# EXERCISE BRIEF
Go to the line containing "[Chia sẻ trên LinkedIn] (95, 490)" in the records below and print it and every following line exactly, on through the line containing "Bildung & Vermittlung (185, 1725)", then stop.
:::::
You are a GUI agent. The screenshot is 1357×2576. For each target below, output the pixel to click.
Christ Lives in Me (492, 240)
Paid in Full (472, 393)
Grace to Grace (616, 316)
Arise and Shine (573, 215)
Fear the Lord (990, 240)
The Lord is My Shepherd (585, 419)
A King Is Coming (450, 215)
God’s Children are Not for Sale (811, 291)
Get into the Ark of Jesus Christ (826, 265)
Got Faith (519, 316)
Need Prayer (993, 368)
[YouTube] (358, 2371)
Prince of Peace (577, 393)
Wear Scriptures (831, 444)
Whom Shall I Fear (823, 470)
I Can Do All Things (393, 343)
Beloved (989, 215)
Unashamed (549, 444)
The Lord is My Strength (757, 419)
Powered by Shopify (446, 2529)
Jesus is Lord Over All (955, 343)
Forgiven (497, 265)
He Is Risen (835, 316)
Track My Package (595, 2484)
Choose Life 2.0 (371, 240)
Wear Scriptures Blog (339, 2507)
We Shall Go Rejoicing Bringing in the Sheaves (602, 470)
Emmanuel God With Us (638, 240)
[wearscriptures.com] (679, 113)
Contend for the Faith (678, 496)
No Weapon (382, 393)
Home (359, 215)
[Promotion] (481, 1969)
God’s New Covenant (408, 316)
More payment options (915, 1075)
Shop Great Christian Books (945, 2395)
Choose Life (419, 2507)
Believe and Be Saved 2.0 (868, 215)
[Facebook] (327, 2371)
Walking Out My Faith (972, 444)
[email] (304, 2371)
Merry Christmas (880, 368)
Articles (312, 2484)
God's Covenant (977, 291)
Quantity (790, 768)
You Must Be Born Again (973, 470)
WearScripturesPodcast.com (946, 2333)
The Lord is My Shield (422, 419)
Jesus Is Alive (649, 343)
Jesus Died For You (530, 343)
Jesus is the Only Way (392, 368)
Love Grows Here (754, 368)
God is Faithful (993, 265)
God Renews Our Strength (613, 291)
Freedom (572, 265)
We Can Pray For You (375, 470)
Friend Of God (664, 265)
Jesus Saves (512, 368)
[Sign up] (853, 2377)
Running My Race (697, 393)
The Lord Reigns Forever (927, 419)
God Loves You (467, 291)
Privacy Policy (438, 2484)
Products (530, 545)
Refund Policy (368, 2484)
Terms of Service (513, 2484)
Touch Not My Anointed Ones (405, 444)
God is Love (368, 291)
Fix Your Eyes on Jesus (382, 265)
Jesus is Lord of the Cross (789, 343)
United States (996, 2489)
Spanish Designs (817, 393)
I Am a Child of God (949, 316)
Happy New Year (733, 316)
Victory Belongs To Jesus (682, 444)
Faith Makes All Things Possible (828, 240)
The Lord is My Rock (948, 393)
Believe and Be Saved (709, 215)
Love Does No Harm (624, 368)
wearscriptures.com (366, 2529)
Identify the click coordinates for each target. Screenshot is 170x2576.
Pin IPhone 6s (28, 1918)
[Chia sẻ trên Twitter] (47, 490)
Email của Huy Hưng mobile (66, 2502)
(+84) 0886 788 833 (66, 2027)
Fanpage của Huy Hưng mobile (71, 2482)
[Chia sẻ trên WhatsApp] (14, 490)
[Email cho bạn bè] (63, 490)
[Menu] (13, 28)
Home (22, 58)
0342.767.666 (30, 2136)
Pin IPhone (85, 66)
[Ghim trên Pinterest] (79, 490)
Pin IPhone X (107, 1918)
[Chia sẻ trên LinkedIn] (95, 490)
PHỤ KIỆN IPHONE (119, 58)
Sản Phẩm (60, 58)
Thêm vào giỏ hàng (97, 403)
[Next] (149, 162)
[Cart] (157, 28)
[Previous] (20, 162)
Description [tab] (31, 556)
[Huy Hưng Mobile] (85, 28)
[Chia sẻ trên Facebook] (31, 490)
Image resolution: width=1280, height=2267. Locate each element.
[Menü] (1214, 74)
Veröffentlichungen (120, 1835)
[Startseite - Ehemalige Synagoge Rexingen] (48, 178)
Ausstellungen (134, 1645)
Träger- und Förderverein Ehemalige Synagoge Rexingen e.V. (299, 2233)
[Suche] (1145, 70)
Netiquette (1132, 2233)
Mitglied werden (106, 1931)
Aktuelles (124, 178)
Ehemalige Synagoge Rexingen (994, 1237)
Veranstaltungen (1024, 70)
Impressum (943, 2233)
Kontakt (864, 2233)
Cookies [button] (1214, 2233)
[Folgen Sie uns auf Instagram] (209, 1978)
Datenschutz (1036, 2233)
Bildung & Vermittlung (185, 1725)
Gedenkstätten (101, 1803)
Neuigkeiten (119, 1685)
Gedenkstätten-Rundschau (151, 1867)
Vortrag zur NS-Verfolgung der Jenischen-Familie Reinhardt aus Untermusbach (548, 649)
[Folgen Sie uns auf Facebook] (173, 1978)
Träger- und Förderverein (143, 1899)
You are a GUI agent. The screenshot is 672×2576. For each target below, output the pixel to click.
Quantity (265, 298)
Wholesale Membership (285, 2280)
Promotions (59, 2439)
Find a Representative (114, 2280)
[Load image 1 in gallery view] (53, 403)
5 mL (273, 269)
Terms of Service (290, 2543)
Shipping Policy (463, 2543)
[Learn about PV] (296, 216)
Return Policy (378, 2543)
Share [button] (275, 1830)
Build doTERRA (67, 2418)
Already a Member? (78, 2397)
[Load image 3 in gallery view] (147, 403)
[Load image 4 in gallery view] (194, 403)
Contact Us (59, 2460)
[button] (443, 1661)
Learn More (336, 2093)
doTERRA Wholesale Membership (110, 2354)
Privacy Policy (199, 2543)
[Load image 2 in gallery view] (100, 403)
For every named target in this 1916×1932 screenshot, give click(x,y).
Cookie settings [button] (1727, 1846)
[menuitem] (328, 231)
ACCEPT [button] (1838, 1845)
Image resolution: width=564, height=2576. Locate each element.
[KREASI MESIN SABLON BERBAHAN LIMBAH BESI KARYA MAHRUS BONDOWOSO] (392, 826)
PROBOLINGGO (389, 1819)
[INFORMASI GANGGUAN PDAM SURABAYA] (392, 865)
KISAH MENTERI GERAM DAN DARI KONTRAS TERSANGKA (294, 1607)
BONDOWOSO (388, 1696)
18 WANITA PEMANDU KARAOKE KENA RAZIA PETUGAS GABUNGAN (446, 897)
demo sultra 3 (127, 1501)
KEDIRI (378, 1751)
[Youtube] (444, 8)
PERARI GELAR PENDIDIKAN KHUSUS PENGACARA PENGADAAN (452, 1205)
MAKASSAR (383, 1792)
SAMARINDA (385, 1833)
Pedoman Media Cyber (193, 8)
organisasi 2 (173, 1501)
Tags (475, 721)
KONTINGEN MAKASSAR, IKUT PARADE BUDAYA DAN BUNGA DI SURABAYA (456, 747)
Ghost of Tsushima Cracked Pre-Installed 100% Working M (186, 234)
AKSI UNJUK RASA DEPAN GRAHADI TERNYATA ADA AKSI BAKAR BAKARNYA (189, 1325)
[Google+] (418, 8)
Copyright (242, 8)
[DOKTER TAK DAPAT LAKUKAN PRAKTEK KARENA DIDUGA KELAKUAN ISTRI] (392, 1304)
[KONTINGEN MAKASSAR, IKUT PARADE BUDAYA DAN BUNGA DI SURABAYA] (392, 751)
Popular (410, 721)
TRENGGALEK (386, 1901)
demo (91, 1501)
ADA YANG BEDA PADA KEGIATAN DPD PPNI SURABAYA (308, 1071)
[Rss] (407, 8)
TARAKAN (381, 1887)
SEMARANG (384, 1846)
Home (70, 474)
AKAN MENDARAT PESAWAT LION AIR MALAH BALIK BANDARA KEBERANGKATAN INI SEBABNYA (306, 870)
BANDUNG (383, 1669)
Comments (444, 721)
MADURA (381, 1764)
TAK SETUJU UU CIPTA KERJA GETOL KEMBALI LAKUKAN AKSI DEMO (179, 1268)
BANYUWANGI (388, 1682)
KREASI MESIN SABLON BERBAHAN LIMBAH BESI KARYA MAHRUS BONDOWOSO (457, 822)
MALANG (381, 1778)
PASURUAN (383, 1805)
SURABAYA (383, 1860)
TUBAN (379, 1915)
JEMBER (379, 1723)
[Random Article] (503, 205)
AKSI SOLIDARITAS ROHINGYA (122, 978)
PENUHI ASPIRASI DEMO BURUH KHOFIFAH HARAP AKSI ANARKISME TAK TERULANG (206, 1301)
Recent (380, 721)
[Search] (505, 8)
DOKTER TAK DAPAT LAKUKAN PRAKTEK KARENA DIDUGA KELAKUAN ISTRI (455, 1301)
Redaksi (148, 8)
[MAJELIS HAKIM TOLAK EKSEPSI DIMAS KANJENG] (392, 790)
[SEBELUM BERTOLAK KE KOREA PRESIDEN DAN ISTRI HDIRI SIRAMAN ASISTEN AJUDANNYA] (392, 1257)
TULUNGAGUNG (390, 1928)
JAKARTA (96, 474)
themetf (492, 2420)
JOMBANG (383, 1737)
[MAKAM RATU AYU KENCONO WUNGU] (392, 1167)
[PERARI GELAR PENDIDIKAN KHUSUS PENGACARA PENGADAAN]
:::::
# WRITTEN SOLUTION
[Chia sẻ trên LinkedIn] (95, 490)
PHỤ KIỆN IPHONE (119, 58)
Sản Phẩm (60, 58)
Thêm vào giỏ hàng (97, 403)
[Next] (149, 162)
[Cart] (157, 28)
[Previous] (20, 162)
Description [tab] (31, 556)
[Huy Hưng Mobile] (85, 28)
[Chia sẻ trên Facebook] (31, 490)
Image resolution: width=1280, height=2267. Locate each element.
[Menü] (1214, 74)
Veröffentlichungen (120, 1835)
[Startseite - Ehemalige Synagoge Rexingen] (48, 178)
Ausstellungen (134, 1645)
Träger- und Förderverein Ehemalige Synagoge Rexingen e.V. (299, 2233)
[Suche] (1145, 70)
Netiquette (1132, 2233)
Mitglied werden (106, 1931)
Aktuelles (124, 178)
Ehemalige Synagoge Rexingen (994, 1237)
Veranstaltungen (1024, 70)
Impressum (943, 2233)
Kontakt (864, 2233)
Cookies [button] (1214, 2233)
[Folgen Sie uns auf Instagram] (209, 1978)
Datenschutz (1036, 2233)
Bildung & Vermittlung (185, 1725)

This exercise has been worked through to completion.